Goal:
Update the stretch of the listing from the line containing "Reviews (187, 1700)" through the line containing "Blog (187, 1739)" by replacing "Video Center" with "Video Library". Return only those lines, with everything else left unchanged.

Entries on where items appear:
# # # # # # #
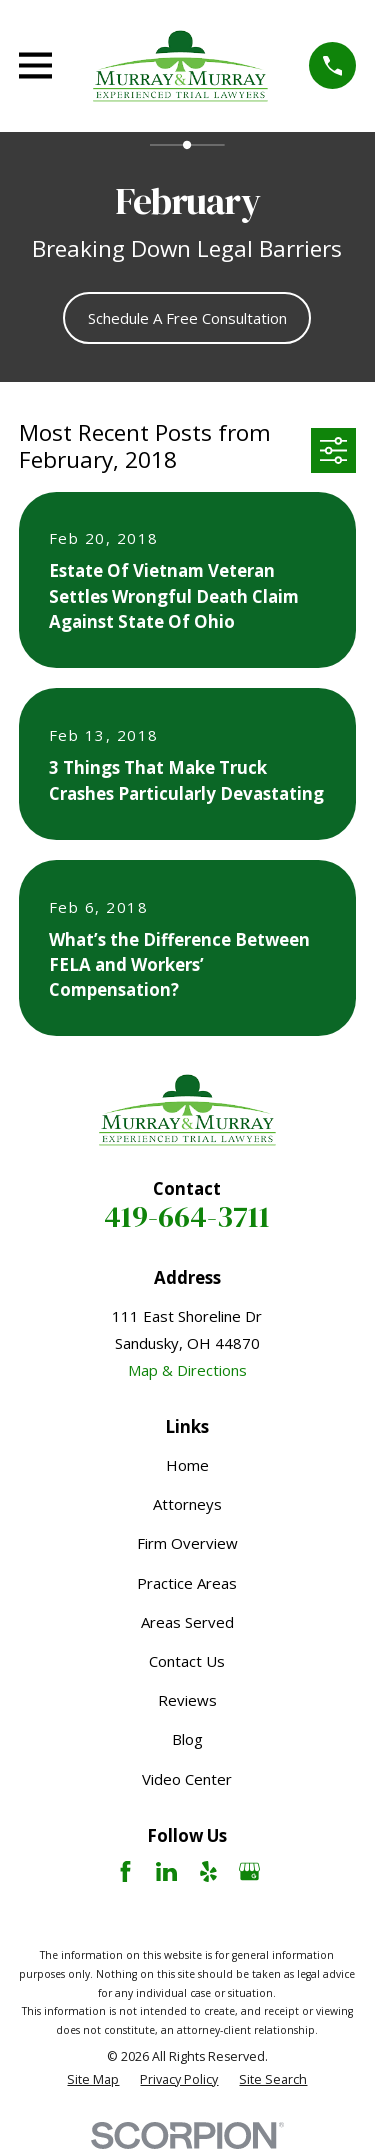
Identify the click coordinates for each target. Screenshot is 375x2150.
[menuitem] (93, 2080)
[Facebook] (125, 1871)
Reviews (187, 1700)
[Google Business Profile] (249, 1871)
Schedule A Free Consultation (187, 318)
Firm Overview (187, 1543)
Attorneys (187, 1504)
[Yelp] (208, 1871)
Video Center (187, 1779)
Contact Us (187, 1661)
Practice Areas (187, 1583)
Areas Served (187, 1622)
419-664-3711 (187, 1216)
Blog (187, 1739)
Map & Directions (187, 1370)
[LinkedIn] (166, 1871)
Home (187, 1465)
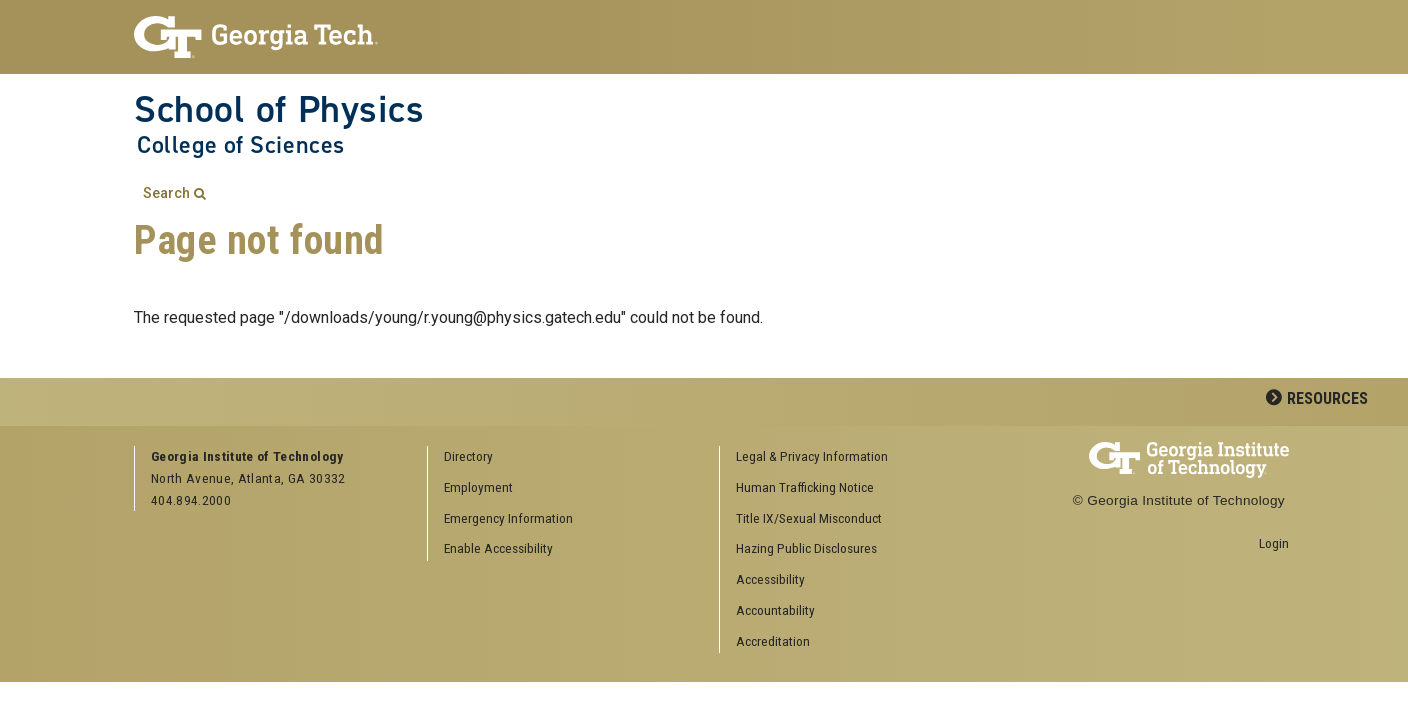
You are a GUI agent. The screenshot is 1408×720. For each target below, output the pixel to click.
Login (1274, 543)
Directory (468, 456)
# # # # # # #
Exercise answer:
Reviews (187, 1700)
[Google Business Profile] (249, 1871)
Schedule A Free Consultation (187, 318)
Firm Overview (187, 1543)
Attorneys (187, 1504)
[Yelp] (208, 1871)
Video Library (187, 1779)
Contact Us (187, 1661)
Practice Areas (187, 1583)
Areas Served (187, 1622)
419-664-3711 (187, 1216)
Blog (187, 1739)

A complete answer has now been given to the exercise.